Jiaguo’s forces had been struggling after earning their first victory. They focused on mobile strike forces and quick skirmishes, but the semi-circle of Qin’s armies ensured that they were always outnumbered. They’d had some limited success by deploying multiple attacks at once, some of which were feints and distractions, but Qin didn’t hesitate to send elites or even xiantians to drive a wedge between Jiaguo’s forces. When that happened, the only answer was a full retreat, lest they risk a collapse in their own formation.

Yoshika was proud of her people. They were giving better than they got, and casualties on her side were very limited—but it wasn’t enough. They needed another decisive win.

The key battlefield was the northeastern camp where they’d had their first victory. Qin’s army was large, but not large enough to completely surround the city without spreading themselves too thin and risking a pincer attack from reinforcing armies. The northeastern camp was the most exposed as a result.
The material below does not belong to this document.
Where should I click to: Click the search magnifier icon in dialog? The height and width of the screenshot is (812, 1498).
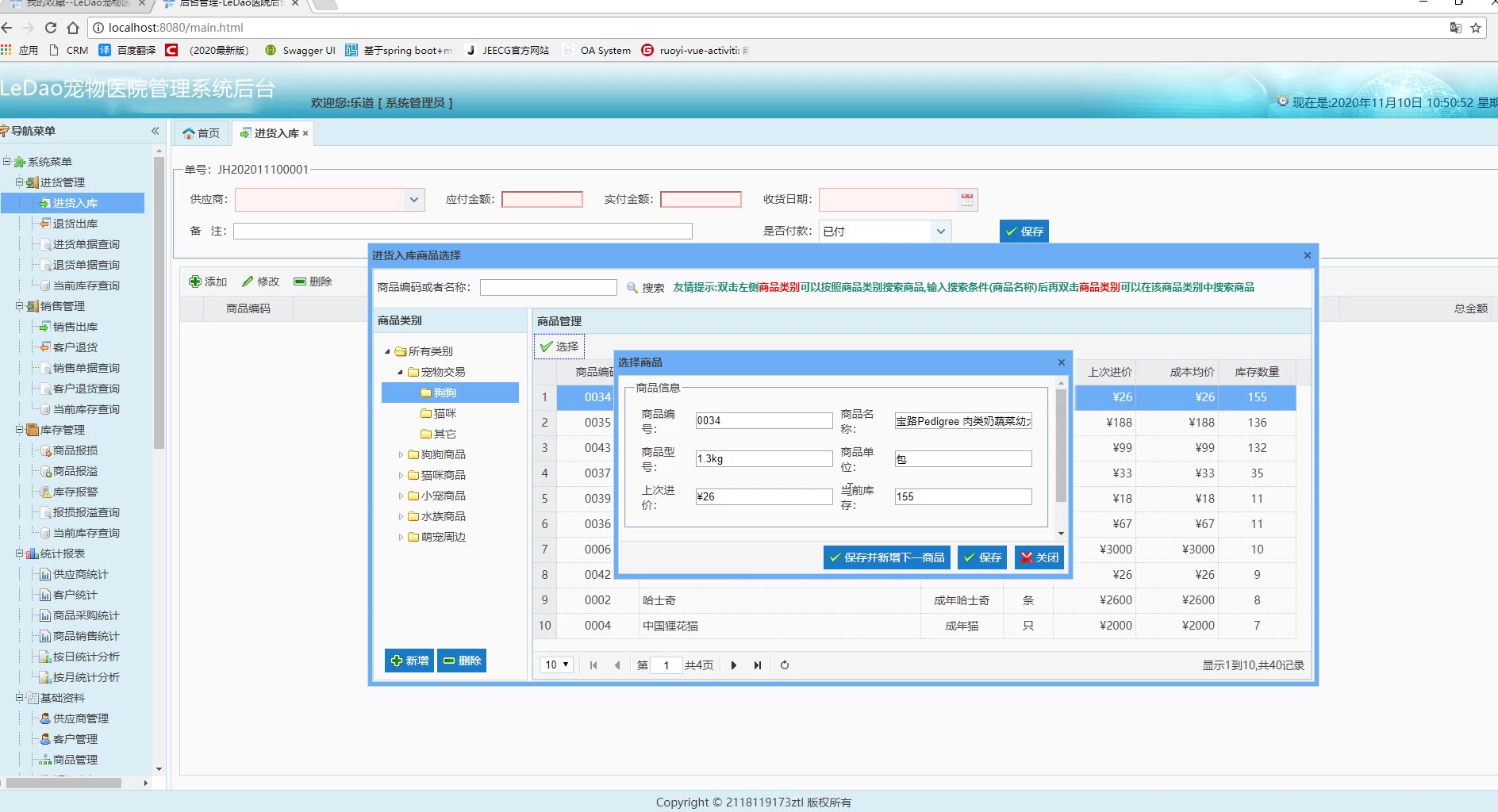(x=632, y=288)
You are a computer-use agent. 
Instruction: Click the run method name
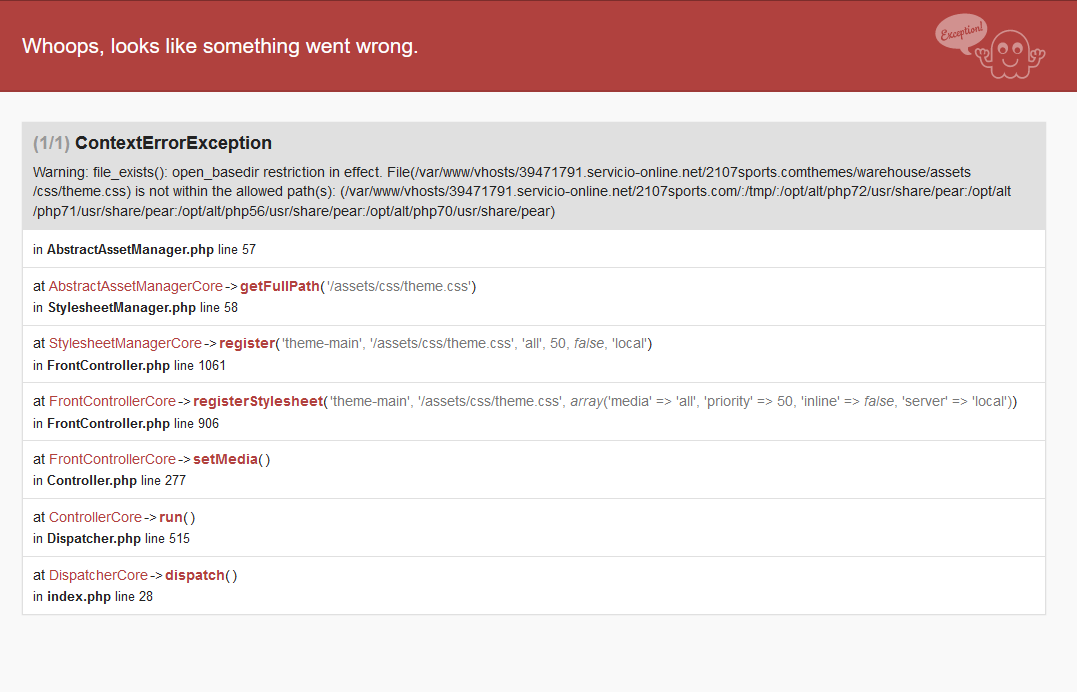tap(169, 518)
Early on, they’d used Yuuko and her unit to take advantage of that and to present a threat that Qin could not ignore. In truth, even with Haeun’s spellcraft and Yoshika’s combat calligraphy techniques combined, not many could pull it off. Yuuko’s unit had every fighter capable of using Haeun’s teleportation talismans effectively. Even then, Yuuko herself couldn’t quickly replace her own talismans because her ki affinity was Light—the complete opposite of the spell’s element.
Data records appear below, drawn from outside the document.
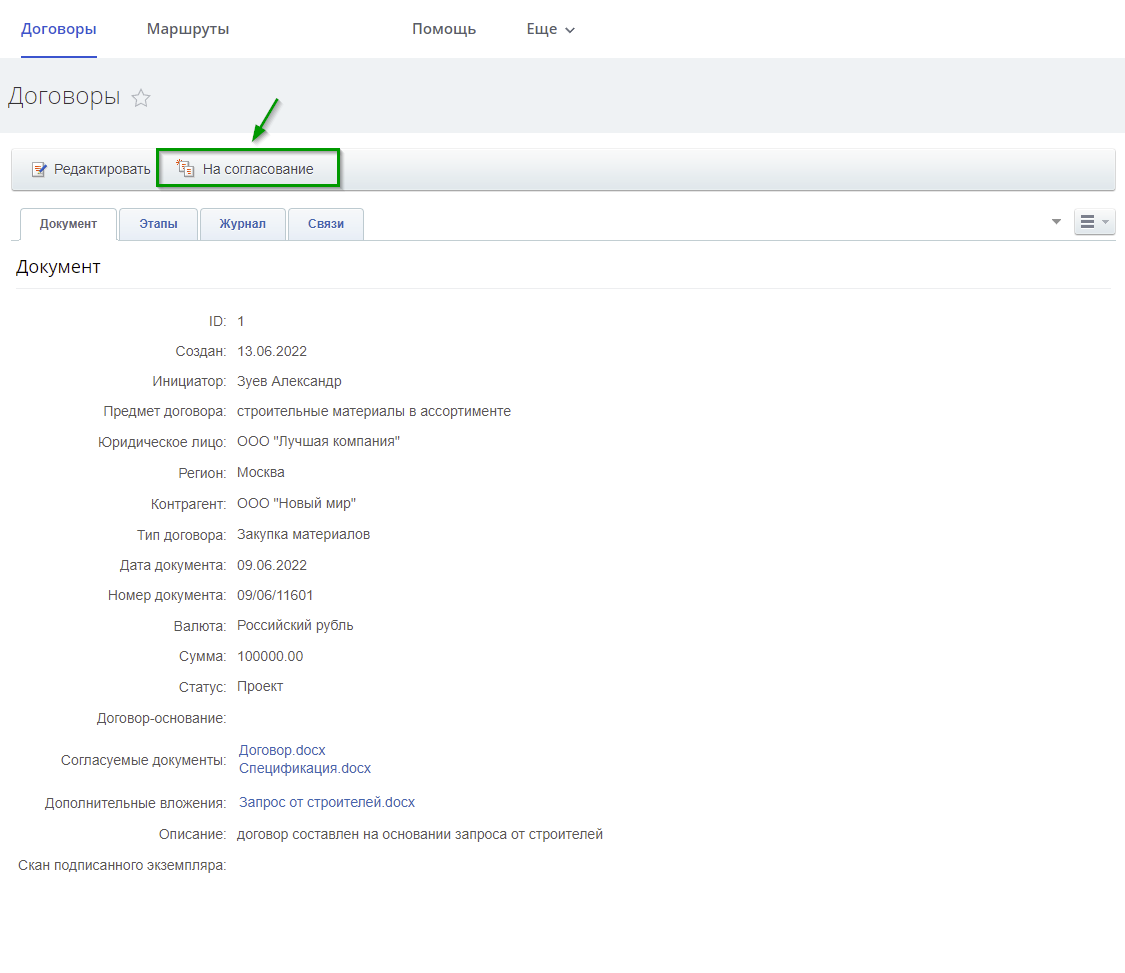Viewport: 1125px width, 973px height.
Task: Open the Журнал tab
Action: (x=243, y=224)
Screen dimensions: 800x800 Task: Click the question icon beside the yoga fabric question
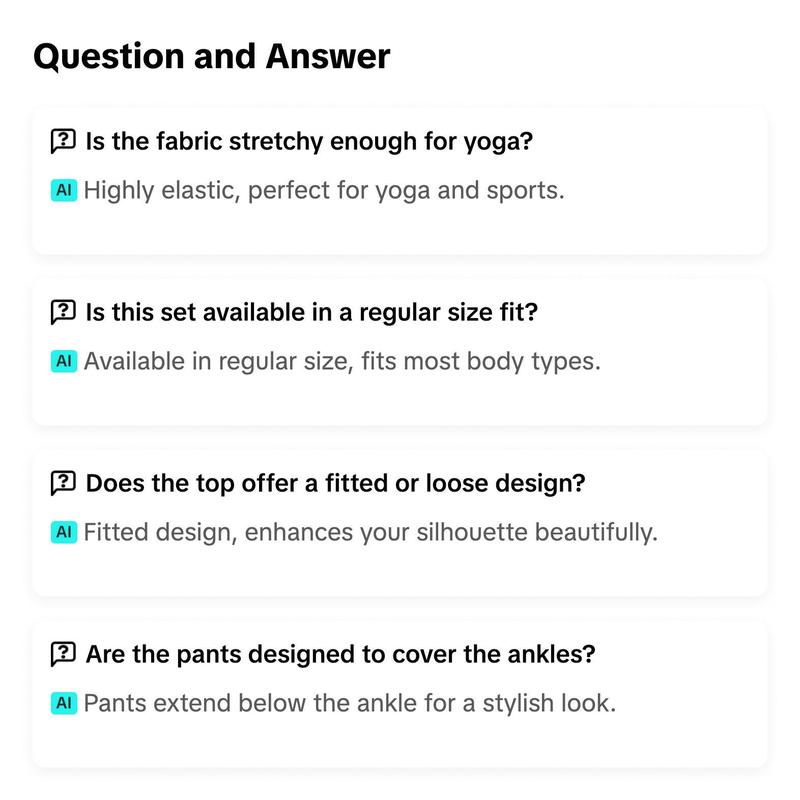pos(63,141)
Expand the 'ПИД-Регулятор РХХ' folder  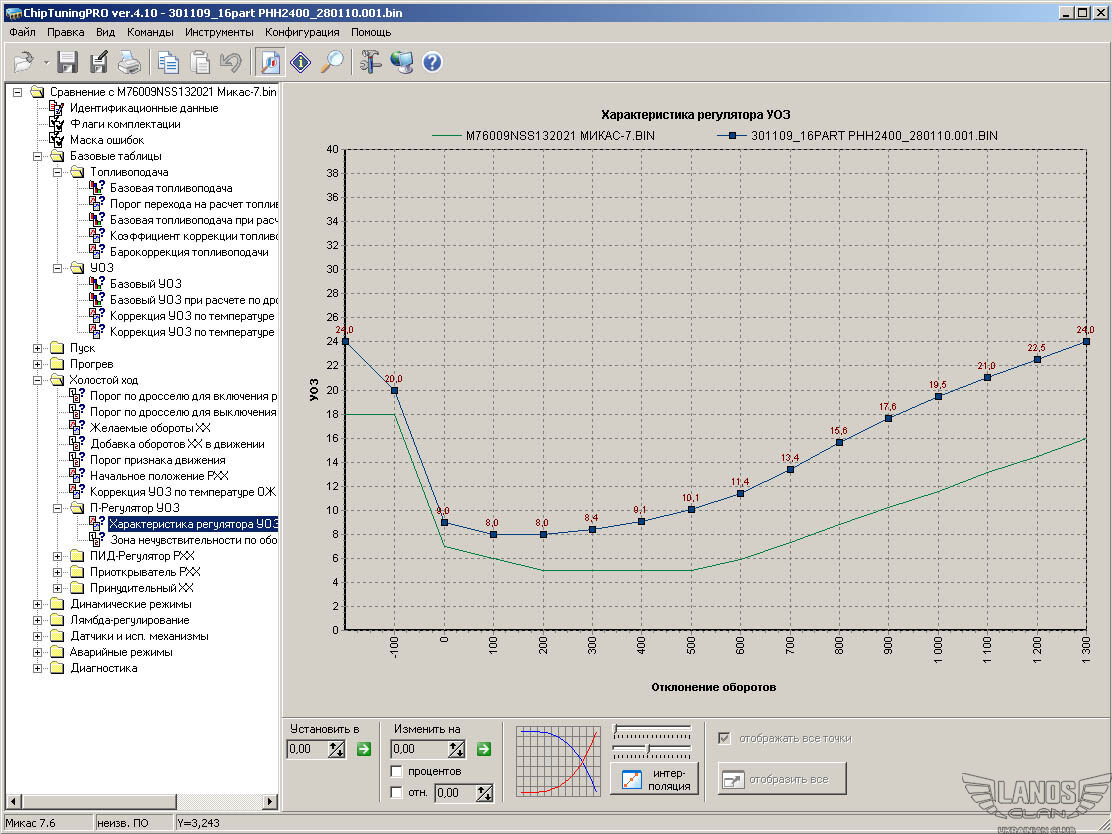[58, 556]
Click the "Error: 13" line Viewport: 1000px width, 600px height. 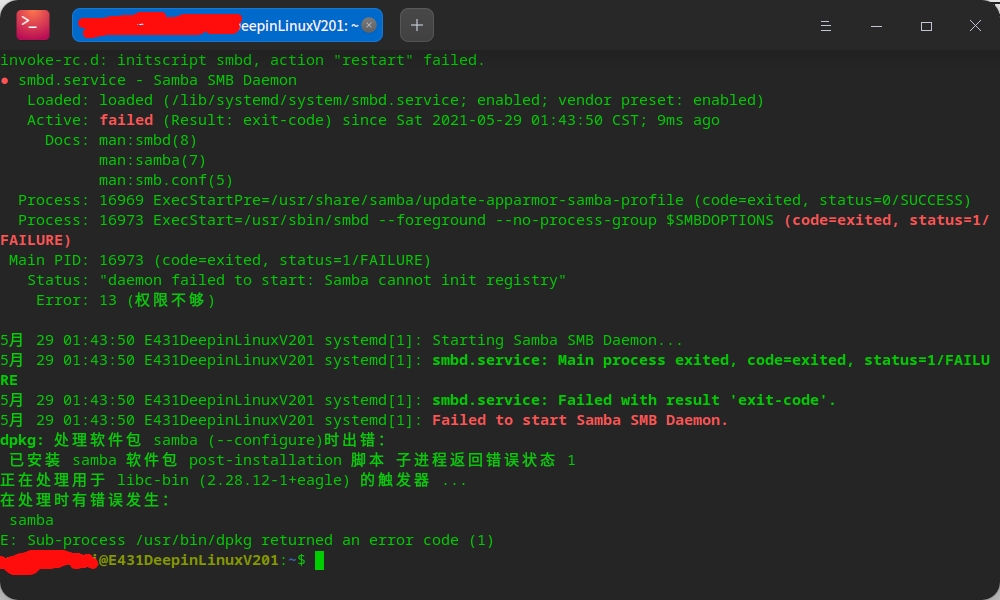pyautogui.click(x=125, y=300)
Qin didn’t know any of that, though. They only knew that Jiaguo had soldiers capable of instantly relocating themselves on the battlefield—a terrifying power that they had to respect in every single engagement. The threat was more valuable than the actual power.

But they did respect it. There hadn’t been another opportunity to take advantage of Yuuko’s unit, and they’d tried. The teleporting soldiers would have been excellent headhunters going after officers or enemy irregulars, but Qin was conservative with their own elites. It was no wonder why—they just didn’t need them.
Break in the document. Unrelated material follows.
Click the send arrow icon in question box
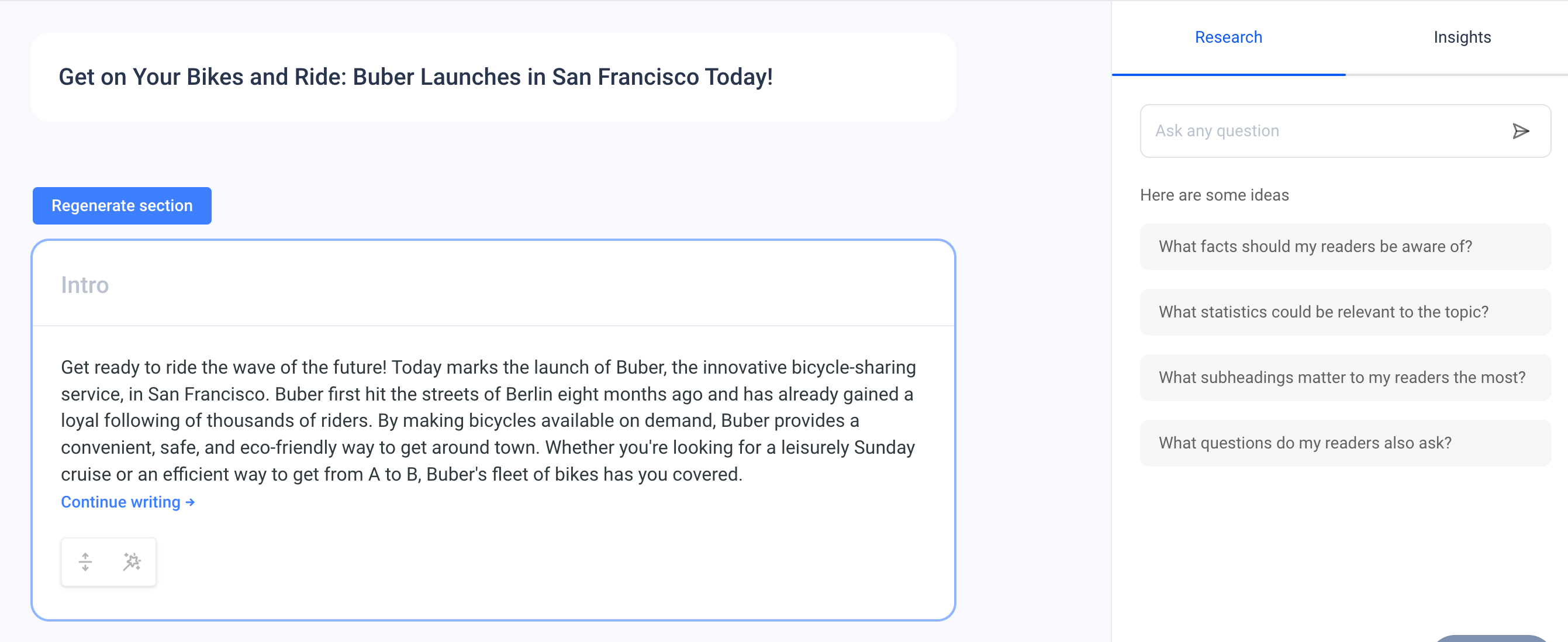click(x=1520, y=131)
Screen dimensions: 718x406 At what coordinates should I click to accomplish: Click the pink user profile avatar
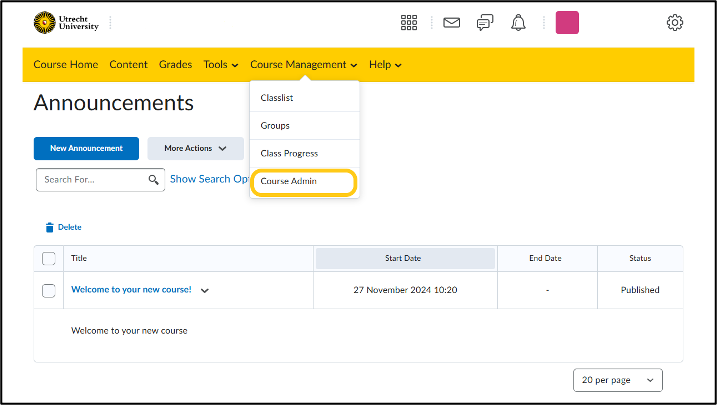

Jiaguo was coming out ahead in the skirmishes, but they weren’t winning the war. Qin’s numbers were endless, and they’d be receiving reinforcements from the northern sects soon. It wasn’t enough to slowly bleed them. Jiaguo could kill a hundred cultivators for every one they lost and still be overwhelmed by Qin’s sheer numbers.

And that brought Yoshika back to the northeastern camp. If anything was going to cause a shift in the war, it would happen there. And Qin knew that too—so they’d turned it into an impenetrable fortress.

The encampment was on a steep hill—practically a cliff—and had been reinforced by cultivators altering the terrain and building fortifications. It was all quite makeshift, with barriers of dirt, stone, and the occasional bit of wood—though trees were fairly sparse in the area. Under normal circumstances, such fortifications would be almost meaningless before an army of cultivators, but there was another obstacle.

Bu Dong Rushan.

Yoshika had done her due diligence and collected as much intelligence on the man as she could. Which really just meant asking Lin Xiulan.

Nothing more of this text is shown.